» ASSIGNMENT:
Search the entries for the word "chart" and copy each line that has it.

» RECORDS TO USE:
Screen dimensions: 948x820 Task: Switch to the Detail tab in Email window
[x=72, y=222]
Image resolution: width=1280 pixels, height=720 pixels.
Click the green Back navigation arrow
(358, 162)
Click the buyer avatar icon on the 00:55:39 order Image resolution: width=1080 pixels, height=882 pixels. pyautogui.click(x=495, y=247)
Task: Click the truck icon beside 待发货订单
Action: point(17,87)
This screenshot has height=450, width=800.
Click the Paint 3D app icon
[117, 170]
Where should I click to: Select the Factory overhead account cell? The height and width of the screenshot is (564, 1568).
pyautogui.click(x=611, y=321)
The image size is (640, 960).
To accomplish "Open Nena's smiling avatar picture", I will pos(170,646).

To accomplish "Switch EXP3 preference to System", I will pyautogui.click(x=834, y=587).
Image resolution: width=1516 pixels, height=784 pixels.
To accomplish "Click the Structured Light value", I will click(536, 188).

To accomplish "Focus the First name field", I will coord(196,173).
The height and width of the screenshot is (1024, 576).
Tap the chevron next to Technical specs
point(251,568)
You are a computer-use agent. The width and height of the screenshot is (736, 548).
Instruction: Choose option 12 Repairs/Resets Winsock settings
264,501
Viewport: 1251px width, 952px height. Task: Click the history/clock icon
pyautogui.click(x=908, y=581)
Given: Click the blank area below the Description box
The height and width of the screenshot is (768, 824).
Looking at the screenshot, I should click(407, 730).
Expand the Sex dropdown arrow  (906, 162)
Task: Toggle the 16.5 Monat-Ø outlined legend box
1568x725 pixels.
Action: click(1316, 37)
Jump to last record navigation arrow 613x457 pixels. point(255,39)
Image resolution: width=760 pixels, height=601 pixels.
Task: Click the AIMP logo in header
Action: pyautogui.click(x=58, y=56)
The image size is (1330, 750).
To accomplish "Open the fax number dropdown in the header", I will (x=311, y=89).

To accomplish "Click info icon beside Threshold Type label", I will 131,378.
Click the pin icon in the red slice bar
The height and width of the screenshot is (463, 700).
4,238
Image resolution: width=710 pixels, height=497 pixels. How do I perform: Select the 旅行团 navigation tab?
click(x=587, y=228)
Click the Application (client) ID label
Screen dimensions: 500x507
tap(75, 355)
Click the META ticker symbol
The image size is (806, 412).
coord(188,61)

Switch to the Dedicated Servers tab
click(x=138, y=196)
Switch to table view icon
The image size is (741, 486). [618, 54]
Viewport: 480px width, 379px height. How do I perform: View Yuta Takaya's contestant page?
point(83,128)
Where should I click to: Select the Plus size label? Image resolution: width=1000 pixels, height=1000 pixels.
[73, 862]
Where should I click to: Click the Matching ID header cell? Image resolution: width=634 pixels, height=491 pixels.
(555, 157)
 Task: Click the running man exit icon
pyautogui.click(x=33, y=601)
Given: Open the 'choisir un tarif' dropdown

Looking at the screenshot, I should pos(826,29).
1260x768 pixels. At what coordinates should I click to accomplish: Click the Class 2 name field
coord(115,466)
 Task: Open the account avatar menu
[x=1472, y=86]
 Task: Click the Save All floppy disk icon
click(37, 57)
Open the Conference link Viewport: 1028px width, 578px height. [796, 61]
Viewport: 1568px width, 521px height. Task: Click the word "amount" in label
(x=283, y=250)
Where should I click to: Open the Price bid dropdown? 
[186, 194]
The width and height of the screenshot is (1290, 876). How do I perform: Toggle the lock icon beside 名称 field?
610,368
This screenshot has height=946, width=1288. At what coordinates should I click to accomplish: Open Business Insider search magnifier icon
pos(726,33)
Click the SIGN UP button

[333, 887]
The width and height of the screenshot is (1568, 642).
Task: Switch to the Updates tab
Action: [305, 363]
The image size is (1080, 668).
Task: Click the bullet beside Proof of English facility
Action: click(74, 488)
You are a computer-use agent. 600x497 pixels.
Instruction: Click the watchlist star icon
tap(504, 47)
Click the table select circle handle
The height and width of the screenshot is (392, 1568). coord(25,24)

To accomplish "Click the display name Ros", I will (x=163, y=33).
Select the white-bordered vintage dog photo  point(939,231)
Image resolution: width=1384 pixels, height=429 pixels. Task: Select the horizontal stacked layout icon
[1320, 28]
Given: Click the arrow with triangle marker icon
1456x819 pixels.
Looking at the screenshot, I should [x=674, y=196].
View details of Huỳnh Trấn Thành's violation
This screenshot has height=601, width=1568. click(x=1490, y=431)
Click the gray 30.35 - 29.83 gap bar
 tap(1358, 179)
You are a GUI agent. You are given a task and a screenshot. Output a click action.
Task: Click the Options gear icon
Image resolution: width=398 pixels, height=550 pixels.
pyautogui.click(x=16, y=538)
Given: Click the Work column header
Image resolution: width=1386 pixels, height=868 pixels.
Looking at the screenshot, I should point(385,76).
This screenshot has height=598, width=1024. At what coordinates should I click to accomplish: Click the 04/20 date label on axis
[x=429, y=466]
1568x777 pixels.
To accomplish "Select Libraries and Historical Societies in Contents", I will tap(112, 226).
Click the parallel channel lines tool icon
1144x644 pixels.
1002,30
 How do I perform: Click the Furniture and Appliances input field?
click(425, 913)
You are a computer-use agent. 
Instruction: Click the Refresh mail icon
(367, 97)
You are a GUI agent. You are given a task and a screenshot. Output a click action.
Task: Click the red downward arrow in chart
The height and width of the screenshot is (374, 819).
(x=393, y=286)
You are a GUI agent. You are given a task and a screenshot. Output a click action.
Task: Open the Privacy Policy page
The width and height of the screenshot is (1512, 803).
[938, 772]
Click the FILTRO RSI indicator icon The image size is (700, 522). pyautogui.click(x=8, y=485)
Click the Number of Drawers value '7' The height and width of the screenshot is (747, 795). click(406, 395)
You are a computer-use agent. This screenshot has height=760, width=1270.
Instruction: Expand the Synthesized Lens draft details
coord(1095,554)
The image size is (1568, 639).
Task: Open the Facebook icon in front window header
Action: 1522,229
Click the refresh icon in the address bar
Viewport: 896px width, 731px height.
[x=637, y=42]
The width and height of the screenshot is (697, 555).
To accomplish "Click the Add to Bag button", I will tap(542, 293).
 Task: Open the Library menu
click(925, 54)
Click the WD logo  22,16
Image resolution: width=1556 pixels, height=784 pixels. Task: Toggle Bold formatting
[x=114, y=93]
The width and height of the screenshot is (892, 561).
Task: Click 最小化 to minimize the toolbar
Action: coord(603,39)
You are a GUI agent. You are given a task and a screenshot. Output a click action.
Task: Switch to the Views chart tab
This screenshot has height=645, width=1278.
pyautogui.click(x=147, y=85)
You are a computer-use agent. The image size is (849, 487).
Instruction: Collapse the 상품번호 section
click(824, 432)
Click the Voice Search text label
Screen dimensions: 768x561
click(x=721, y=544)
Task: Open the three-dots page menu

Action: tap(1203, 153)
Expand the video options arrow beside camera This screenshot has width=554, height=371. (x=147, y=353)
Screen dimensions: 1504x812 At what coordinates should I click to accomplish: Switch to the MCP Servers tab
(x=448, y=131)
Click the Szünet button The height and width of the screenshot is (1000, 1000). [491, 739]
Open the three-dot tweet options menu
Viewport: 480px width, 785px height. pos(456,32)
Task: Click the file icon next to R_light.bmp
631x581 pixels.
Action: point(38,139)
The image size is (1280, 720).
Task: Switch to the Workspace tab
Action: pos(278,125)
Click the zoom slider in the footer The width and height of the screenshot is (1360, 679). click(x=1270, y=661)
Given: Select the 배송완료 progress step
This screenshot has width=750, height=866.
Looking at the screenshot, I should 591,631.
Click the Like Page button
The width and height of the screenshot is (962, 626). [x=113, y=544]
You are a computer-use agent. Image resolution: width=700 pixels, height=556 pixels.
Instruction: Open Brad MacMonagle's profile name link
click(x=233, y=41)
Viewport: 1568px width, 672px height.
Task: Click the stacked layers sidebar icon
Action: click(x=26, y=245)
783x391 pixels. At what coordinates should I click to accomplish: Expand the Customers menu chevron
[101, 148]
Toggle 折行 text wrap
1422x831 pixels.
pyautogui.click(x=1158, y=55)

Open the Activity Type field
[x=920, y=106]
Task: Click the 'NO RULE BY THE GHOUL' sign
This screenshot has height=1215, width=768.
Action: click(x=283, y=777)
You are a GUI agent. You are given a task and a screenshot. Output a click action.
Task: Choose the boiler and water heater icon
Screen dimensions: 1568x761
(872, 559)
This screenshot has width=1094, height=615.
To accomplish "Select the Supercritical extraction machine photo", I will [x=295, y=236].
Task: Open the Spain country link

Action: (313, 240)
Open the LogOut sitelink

» RESULT:
Task: Click the red downward arrow in chart
Task: Switch to the Views chart tab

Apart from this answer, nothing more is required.